まだここへ来てほとんど間もないころ、世界的に有名な絵画の複製品を展示して、市民啓発のために無料で開放しているギャラリーで、「日本文化展」を開くからぜひ来てほしいと招待をうけた。状況がよくわからずあまり乗り気ではなかったのだが、半ば無理やりに連れられていくと、街の中心から少し外れていてあまり便利とはいえない立地にもかかわらず、ギャラリーには大勢の人が展示を見学に来ていた。会場に足を踏み入れるや、そこにいた人たちの視線が一斉に私のほうに集まった。記者を名乗る若い人たちから相次いでインタビューを受けた後、主催者から会場に紹介され簡単に自己紹介した。それから若い女性の職員が手際よく展示物の説明を行い、地元人による自作の「ホック」の披露もあった(一般的にロシアでは日本の俳句がその原型である連歌の「発句」の名で流通している)。私にはその意味を汲み取ることができず、しばらくきょとんとしていると、会場全体が私の反応をうかがっていることがひしひしと感じられたので、やむを得ず「ホウ」とさも感心したような表情を作って見せた。数日後、お前のことが新聞にでていると言われて、半信半疑売店で買い求めてみると、ページの中ほどに「地元人のホックに日本人も驚く」と見出しのついた小さな記事を見つけた。このような洗礼を受けた後にも、これとよく似た体験は幾度となく繰り返された。その度に思い知らされたのが、私がここへ来て彼らの生活を見るということに先立って、彼らが私のことを見ているまなざしの強さである。

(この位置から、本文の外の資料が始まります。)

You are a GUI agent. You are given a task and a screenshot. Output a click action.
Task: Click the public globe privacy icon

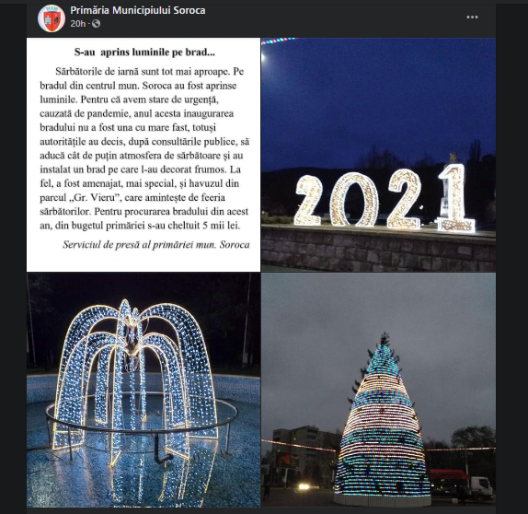[x=97, y=24]
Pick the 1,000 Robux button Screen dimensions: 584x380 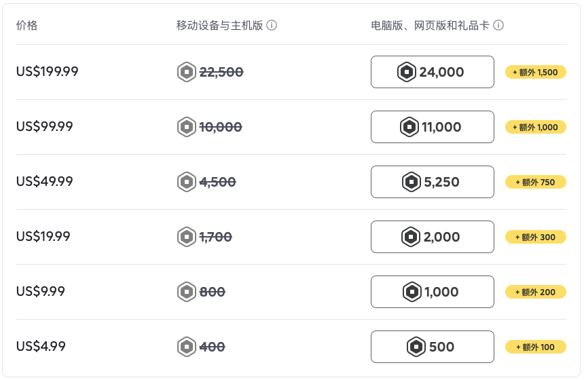click(432, 292)
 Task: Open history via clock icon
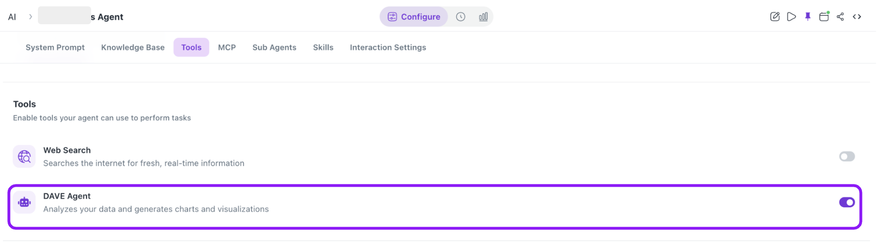pos(461,17)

大学の医学部には、他にもアジア・アフリカの国々から来た多くの留学生が学んでいるというのに、日本人がとりわけ関心を持って迎えられるのは、日本が経済的に発展した国だからだろうか。冒頭で記したように、なかでも年配の人にとって日本人の存在は、かつての街の繁栄ぶりを懐かしく思い起こさせるのかもしれない。しかし、街の繁栄を築いた70年代末からペレストロイカにいたるまでの時期は、都市化が進むと同時に固有の文化が失われる時期でもあった。チュルク語系のチュヴァシ語を民族の言語とし、キプチャク汗国に征服されるまでヴォルガ川中流域に勢力を誇っていたブルガル民族の末裔といわれるチュヴァシ人は、長い歳月をかけて培われた固有の文化を継承してきた。だがこの時期、都会に流入する多様な情報と人材を統括する手段としてロシア語の機能性が重視され、逆にチュヴァシ語の地位は低下した。時代の波を大きくかぶったのは子供たちで、この時期に都会で学校教育を受けた子供のなかには、チュヴァシ語の話せない者が多い。統計によると、チェボクサルィ市人口の約3分の1がロシア人(残り3分の2の大半はチュヴァシ人で、ごくわずかタタール人など他の諸民族を含む)となっているので、こちらに来た当初私は、チュヴァシ語を話せる者がチュヴァシ人で話せない者はロシア人だろうと単純に考えていた。しかし、決してそうではないことがすぐに明らかになった。例えば、受け入れ責任者としてお世話になっている研究者の家庭では、上の二人の娘さんは地方で育ったためにチュヴァシ語が堪能だが、一番下の息子さんはチェボクサルィで生まれ育ったために、学校に上がる時期になってもチュヴァシ語ができない。彼とコミュニケーションをとるためには家族全員がロシア語で話すため、本人が意識して学ばない限り、民族の言葉を身につけることができないのだ。この研究者の家庭のように、親はチュヴァシ語ができても子供はできないという家庭が、都会の中ではかなり多いようである。こうした事態を重く見て、政府も地方と都会の差異を埋めるべく、地方の学生を都会に招いたり、また逆に大学の分校を地方に建て教育者を派遣したりして、対策を立てている。しかし、高等教育がすべてロシア語で行われることに変わりはないし、大学で講義を受け持つ若い研究者の多くがチュヴァシ語を話すことのできない都会育ちの若者で占められているのも事実なようだ。90年代以降、ロシア語とチュヴァシ語の二言語制による言語規則が制定されるなど、民族言語の見直しが高まってはいるが、それでも学校ではチュヴァシ語より英語教育のほうに力が入れられていると、言語教育関係者はぼやく。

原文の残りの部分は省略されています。